Put the most important information first. If someone is reading your API docs, they want to see the endpoint, the parameters, and a working example. Background context can go below.
Formatting Conventions
Consistency matters more than any specific convention. Pick a style and stick with it across all your docs. Here are some sensible defaults:
- Use backticks for
code references, file names, CLI commands, and parameter names. - Use bold for UI labels and emphasis. Use italic sparingly — in long-form text it's easy to miss.
- Use fenced code blocks with language identifiers for all code examples. Never use indented code blocks — they're harder to maintain and don't support syntax highlighting.
- Use admonitions or blockquotes for warnings and important notes. Many doc systems (Docusaurus, MkDocs) support custom admonition syntax.
> **Note:** This API endpoint requires authentication.

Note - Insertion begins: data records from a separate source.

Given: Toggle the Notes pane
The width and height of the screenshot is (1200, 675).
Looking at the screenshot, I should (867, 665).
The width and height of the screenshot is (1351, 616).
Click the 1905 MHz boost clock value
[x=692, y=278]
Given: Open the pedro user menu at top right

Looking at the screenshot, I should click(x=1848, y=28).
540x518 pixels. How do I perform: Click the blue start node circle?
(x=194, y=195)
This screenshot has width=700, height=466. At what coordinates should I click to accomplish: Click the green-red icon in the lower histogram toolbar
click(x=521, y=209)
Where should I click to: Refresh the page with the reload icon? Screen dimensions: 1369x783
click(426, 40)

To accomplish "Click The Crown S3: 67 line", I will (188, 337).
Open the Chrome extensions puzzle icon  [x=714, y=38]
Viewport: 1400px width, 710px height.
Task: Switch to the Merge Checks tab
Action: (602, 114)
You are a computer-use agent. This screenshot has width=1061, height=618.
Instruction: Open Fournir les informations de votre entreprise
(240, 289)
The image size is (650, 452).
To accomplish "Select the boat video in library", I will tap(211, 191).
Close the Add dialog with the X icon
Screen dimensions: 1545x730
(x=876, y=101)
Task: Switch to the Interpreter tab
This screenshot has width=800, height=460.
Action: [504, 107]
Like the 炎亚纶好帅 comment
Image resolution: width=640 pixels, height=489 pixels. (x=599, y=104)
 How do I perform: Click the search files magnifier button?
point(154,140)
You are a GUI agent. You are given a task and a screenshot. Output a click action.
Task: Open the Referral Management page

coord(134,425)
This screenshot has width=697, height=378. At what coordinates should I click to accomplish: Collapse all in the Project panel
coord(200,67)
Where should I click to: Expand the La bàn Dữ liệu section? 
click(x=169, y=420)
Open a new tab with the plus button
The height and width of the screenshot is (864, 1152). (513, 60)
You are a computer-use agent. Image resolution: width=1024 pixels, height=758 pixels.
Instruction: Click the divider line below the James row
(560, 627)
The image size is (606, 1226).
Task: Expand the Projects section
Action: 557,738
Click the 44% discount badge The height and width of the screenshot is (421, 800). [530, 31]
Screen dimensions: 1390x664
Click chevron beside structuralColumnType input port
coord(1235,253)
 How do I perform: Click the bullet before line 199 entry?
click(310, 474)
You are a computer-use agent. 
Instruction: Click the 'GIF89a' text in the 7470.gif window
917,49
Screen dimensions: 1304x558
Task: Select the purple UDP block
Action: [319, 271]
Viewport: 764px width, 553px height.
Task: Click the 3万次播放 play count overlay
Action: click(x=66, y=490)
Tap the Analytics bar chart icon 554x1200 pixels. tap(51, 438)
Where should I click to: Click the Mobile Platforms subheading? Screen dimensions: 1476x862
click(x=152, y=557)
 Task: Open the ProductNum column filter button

> See the [auth guide](./authentication.md) for setup.Generating a Table of Contents
Long documentation pages benefit from a table of contents at the top. There are a few ways to handle this:
- Automatic generation. Most documentation sites (Docusaurus, MkDocs, GitBook) auto-generate a TOC from your headings. You write the Markdown, and the framework handles navigation.
- Manual TOC. For standalone Markdown files (like a long README), you can add a TOC manually using anchor links. MDConvert's TOC Generator does this automatically — paste your Markdown and get a linked table of contents.
- Editor plugins. VS Code extensions like "Markdown All in One" can insert and update a TOC in place.
Whichever method you choose, make sure the TOC updates when you add or rename sections. A stale TOC with broken links is worse than no TOC at all.
Publishing Options
Markdown files on their own aren't a documentation site. You need something to turn them into browsable pages. Here are the most common options:
GitHub Pages + Jekyll
The simplest setup if your project is on GitHub. Push Markdown files, and GitHub Pages renders them as a static site. You can use Jekyll themes for styling, or keep it minimal. Good for smaller projects that don't need search or versioning.
Docusaurus
Built by Meta, Docusaurus is popular for open-source projects. It gives you versioned docs, a blog, search (via Algolia), and a component-based React architecture. It's more setup than Jekyll but far more capable. React, Jest, and many other projects use it.
MkDocs + Material Theme
Python-based and fast. MkDocs with the Material theme gives you a clean, modern documentation site with search, dark mode, and navigation tabs. Configuration lives in a single mkdocs.yml file. It's particularly popular in the Python ecosystem (FastAPI, Pydantic, etc.) but works for any project.
GitBook
A hosted option that syncs with your GitHub repo. Good if you want a polished look without building anything yourself. The free tier works for public projects. It handles editing, versioning, and search for you.
VitePress
Built on Vite and Vue. Fast build times, good developer experience. Newer than Docusaurus but gaining traction, especially in the Vue ecosystem. VueJS itself uses it.
Tools That Help
Beyond the publishing platforms, a few tools are worth keeping in your workflow:
- Linters. markdownlint catches inconsistencies and style issues. It's available as a CLI tool and a VS Code extension. Run it in CI to keep docs consistent across contributors.
- Link checkers. Broken links in docs erode trust fast. Tools like markdown-link-check or Docusaurus's built-in broken link detection catch these before they reach readers.
- Formatters. MDConvert's Markdown Formatter cleans up inconsistent spacing, list markers, and heading styles. Run it before committing to keep your Markdown source tidy.
- Spell checkers. cspell works well for technical content because you can add a custom dictionary for project-specific terms.
The best documentation setup is one your team will actually maintain. Start with Markdown files in your repo. Add a publishing tool when you need a proper site. Layer on linting and link checks as the docs grow. Don't over-engineer it on day one — writing the content is the hard part, not the tooling.